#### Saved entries
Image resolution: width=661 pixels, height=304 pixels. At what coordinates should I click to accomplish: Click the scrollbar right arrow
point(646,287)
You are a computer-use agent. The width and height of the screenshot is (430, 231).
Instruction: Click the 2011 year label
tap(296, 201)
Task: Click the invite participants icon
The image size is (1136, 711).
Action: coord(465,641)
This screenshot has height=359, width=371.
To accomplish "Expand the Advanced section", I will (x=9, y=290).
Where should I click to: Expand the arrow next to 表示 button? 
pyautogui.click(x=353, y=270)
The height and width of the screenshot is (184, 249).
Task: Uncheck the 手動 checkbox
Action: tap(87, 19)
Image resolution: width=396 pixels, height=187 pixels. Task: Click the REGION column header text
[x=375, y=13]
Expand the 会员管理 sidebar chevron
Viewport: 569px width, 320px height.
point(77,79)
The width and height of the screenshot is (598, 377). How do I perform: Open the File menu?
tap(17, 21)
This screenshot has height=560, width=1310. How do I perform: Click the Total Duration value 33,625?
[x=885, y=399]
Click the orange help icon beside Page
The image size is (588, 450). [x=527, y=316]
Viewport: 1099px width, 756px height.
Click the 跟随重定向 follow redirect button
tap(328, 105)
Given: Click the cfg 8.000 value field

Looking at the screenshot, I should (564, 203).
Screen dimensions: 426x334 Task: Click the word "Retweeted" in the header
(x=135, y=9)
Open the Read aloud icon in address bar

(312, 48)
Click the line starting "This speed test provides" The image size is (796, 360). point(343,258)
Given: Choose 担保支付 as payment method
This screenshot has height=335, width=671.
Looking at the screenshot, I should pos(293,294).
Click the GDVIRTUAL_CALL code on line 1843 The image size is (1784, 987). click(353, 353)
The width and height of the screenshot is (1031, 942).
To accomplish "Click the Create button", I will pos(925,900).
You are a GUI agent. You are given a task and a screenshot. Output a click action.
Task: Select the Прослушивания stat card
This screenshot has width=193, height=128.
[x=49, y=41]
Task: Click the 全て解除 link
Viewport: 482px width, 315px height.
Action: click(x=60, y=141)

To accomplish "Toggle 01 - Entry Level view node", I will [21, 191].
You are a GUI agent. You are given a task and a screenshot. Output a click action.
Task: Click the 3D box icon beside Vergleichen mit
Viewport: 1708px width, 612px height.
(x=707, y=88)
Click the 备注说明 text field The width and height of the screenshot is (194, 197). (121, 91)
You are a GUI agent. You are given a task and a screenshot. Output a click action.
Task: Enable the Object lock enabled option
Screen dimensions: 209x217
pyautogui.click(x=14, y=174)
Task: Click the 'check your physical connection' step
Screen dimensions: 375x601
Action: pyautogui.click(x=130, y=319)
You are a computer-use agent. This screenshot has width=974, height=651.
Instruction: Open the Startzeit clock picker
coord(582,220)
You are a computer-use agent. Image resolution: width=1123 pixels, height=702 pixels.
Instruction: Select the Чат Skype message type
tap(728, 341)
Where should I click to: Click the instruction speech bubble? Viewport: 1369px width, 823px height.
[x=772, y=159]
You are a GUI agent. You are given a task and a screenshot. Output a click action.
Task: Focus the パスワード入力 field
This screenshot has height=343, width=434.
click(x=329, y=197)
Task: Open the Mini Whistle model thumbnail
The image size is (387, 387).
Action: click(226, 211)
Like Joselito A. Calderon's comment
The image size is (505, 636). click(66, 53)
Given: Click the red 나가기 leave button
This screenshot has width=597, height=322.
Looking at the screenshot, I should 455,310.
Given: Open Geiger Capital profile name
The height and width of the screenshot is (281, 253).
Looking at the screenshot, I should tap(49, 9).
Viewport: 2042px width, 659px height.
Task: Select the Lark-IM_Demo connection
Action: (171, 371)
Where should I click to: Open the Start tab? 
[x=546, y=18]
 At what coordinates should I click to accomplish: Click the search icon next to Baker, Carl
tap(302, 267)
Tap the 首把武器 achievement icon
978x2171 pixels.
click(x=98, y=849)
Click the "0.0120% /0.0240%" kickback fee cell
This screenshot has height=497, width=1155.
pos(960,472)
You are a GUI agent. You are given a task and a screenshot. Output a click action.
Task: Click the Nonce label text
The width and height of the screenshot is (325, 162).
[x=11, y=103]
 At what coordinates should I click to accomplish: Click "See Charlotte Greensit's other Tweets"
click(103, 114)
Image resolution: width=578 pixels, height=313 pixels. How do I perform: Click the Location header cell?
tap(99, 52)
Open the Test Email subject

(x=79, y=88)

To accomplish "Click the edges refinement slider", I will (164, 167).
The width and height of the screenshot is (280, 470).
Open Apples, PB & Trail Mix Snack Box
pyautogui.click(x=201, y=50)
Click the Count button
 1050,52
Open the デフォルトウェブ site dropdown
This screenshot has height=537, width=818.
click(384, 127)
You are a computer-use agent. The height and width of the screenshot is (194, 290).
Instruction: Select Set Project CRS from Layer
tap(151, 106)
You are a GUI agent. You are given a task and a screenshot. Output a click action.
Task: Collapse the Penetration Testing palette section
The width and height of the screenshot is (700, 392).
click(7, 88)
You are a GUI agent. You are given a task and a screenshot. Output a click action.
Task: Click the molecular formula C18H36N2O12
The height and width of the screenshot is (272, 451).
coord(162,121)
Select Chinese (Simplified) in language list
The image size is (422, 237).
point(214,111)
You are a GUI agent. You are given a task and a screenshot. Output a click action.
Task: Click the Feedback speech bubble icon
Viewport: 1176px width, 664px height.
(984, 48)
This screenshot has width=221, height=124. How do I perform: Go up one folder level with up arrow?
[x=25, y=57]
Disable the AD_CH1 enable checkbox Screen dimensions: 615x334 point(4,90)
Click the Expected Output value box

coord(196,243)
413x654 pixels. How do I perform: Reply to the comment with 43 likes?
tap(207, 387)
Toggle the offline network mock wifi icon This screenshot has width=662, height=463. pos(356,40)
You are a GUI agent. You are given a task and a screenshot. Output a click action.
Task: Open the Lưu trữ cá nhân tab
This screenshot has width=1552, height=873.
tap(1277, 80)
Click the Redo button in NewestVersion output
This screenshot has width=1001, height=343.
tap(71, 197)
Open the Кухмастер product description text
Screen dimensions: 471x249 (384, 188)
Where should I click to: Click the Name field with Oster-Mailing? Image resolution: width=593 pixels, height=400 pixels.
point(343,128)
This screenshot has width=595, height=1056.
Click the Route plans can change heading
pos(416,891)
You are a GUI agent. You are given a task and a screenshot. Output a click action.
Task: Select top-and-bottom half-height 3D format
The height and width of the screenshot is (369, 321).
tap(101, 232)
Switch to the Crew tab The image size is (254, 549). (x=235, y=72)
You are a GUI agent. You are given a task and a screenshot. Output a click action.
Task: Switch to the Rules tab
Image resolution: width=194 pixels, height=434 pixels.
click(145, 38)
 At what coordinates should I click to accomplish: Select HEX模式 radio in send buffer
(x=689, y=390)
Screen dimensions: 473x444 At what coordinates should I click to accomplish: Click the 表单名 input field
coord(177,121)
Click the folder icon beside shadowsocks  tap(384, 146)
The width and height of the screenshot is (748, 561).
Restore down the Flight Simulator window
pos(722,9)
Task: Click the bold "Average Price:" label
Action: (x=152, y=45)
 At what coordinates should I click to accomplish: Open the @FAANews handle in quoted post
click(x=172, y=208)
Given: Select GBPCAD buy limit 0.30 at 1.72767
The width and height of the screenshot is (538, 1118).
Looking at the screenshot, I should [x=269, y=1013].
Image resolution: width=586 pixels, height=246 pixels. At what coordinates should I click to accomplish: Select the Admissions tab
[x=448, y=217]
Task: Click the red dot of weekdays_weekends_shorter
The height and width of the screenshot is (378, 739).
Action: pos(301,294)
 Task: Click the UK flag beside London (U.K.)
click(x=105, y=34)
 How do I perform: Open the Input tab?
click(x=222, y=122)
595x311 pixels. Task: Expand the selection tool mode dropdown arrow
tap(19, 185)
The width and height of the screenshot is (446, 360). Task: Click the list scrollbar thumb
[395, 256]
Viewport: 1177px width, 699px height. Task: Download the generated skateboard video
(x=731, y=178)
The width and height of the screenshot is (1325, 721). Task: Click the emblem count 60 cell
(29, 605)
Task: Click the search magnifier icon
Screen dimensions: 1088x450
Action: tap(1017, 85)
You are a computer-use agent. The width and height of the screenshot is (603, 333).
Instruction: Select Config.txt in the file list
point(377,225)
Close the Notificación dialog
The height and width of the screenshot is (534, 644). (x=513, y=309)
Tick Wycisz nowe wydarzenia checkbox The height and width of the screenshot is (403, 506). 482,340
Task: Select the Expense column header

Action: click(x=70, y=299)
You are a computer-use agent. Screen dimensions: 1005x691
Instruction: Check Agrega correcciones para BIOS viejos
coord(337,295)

#### Exercise directions
In the data above, start at the line that has "Click the folder", stop after the line that has "Task: Click the search magnifier icon", and print every line in between exactly as it stands.

#### Answer to the problem
Click the folder icon beside shadowsocks  tap(384, 146)
The width and height of the screenshot is (748, 561).
Restore down the Flight Simulator window
pos(722,9)
Task: Click the bold "Average Price:" label
Action: (x=152, y=45)
 At what coordinates should I click to accomplish: Open the @FAANews handle in quoted post
click(x=172, y=208)
Given: Select GBPCAD buy limit 0.30 at 1.72767
The width and height of the screenshot is (538, 1118).
Looking at the screenshot, I should [x=269, y=1013].
Image resolution: width=586 pixels, height=246 pixels. At what coordinates should I click to accomplish: Select the Admissions tab
[x=448, y=217]
Task: Click the red dot of weekdays_weekends_shorter
The height and width of the screenshot is (378, 739).
Action: pos(301,294)
 Task: Click the UK flag beside London (U.K.)
click(x=105, y=34)
 How do I perform: Open the Input tab?
click(x=222, y=122)
595x311 pixels. Task: Expand the selection tool mode dropdown arrow
tap(19, 185)
The width and height of the screenshot is (446, 360). Task: Click the list scrollbar thumb
[395, 256]
Viewport: 1177px width, 699px height. Task: Download the generated skateboard video
(x=731, y=178)
The width and height of the screenshot is (1325, 721). Task: Click the emblem count 60 cell
(29, 605)
Task: Click the search magnifier icon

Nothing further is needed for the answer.